Nie Shubin, who was executed in 1995 for allegedly raping and murdering a Shijiazhuang woman, was declared not guilty by China’s top court on December 2.
The Supreme People’s Court overturned the conviction after legal violations were discovered during Shubin’s trial, including insufficient evidence, lost documents, and an inadmissible confession, Shanghaiist reported.
Key details such as time and cause of death were also not confirmed by the prosecution.
The SPC said the ruling was an “important achievement in improving the judicial system,” adding that Shubin’s innocence proved that “China attaches great importance to human rights,” and serves as “a positive impact on public credibility.”
The court has also apologized to his family, which fought for years to clear Shubin’s name.
Shubin was only 20 years old when he was executed by firing squad in 1995, just days after being convicted.
Another man, Wang Shujin, admitted in 2005 to committing the crimes for which Shubin was found guilty.

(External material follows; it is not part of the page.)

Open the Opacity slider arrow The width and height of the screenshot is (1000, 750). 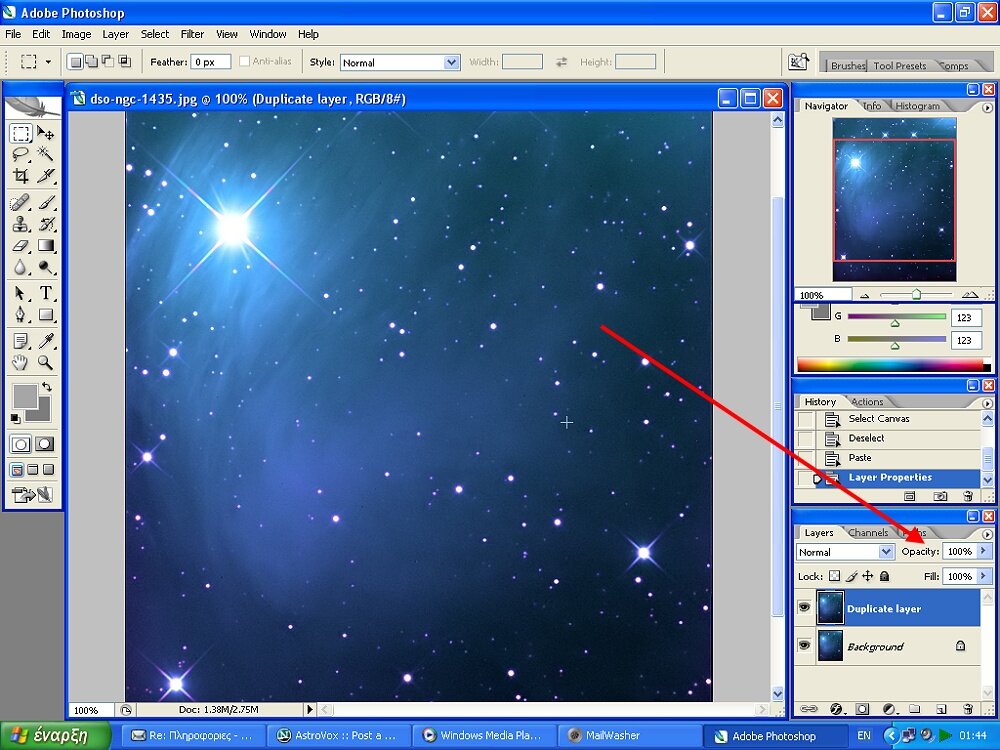point(984,551)
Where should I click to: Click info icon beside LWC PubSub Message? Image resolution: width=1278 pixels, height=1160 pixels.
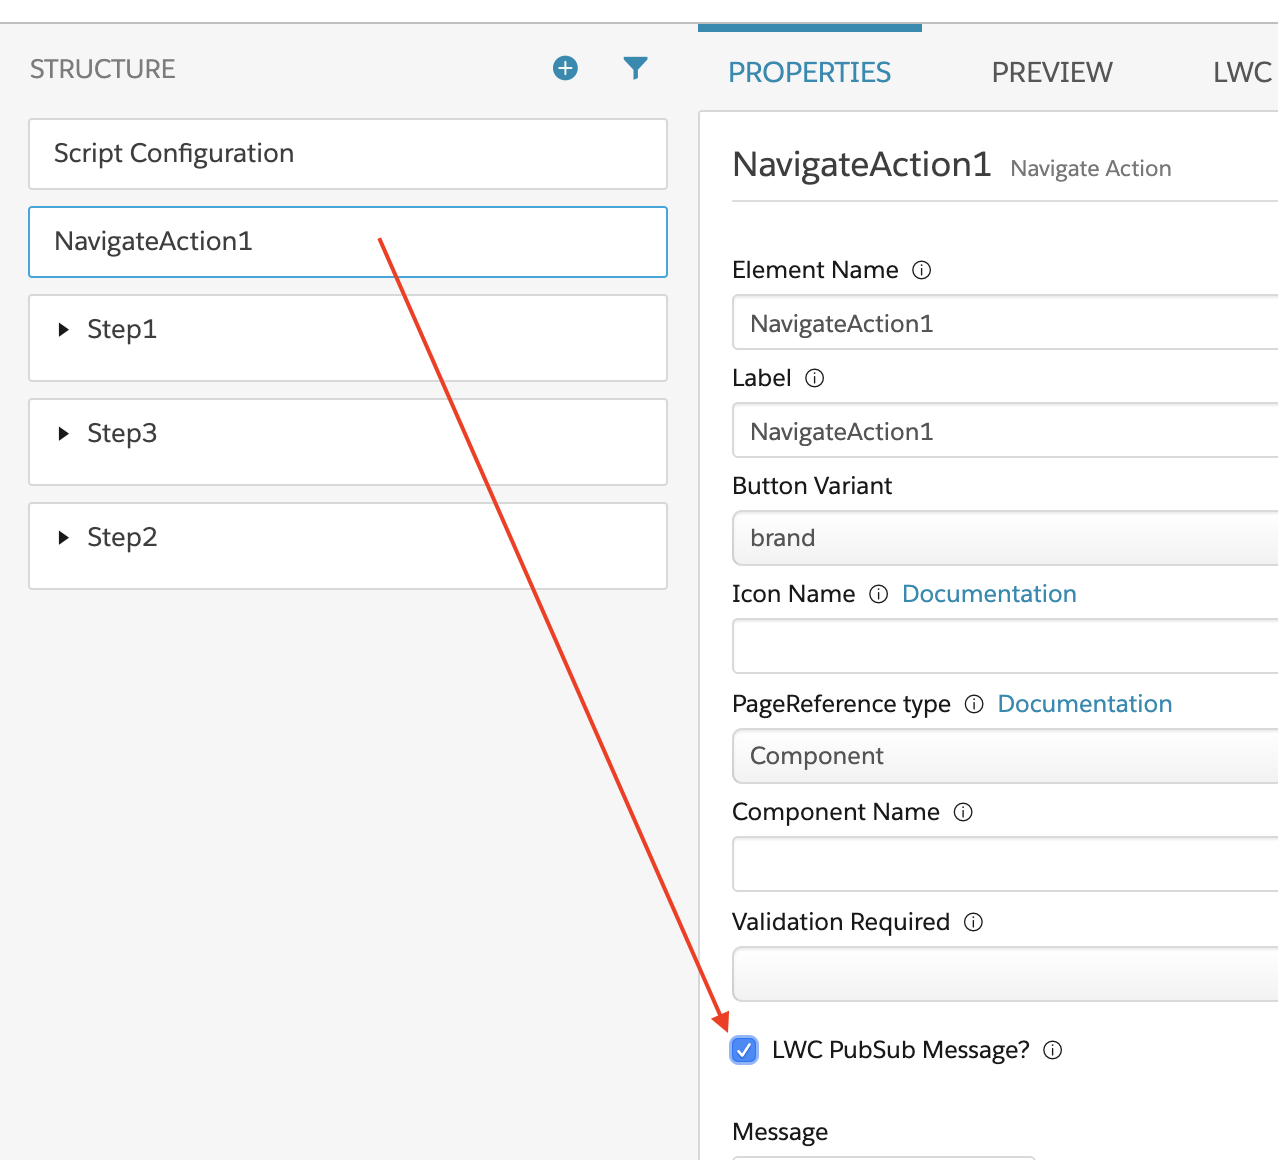click(x=1052, y=1050)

But a special investigation into the case by Liu Jinguo, head of the provincial Political and Legal Affairs Committee at the time, was stalled after Liu was promoted to different department.
Shubin’s 73-year-old father, Nie Xuesheng, a Hebei farmer, burst into tears upon hearing the long-awaited news that his son had been declared innocent, saying “My son can finally rest in peace.”
“My husband and I often say to ourselves we have to strive to live until the day my son’s name is cleared,” Shubin’s mother, Zhang Huanzhi, said to reporters.
International human right organizations say China, which reportedly has a conviction rate of 99.92%, executes more people than any other country in the world, but Beijing does not disclose death penalty statistics.
Concerns about wrongful convictions are fueled by police reliance on forced confessions and insufficient effective defense in criminal trials, according to AFP.
The SPC wrote as part of its statement on Shubin’s exoneration that “confessions or forcing [suspects] to confess by torture” is against the law in China.
“Justice delayed is still justice,” Shubin’s father said after a decades-long battle.
But for his mother, it’s a bittersweet triumph.
“I have been expecting today for a long time, but my son won’t come back again,” she said in tears.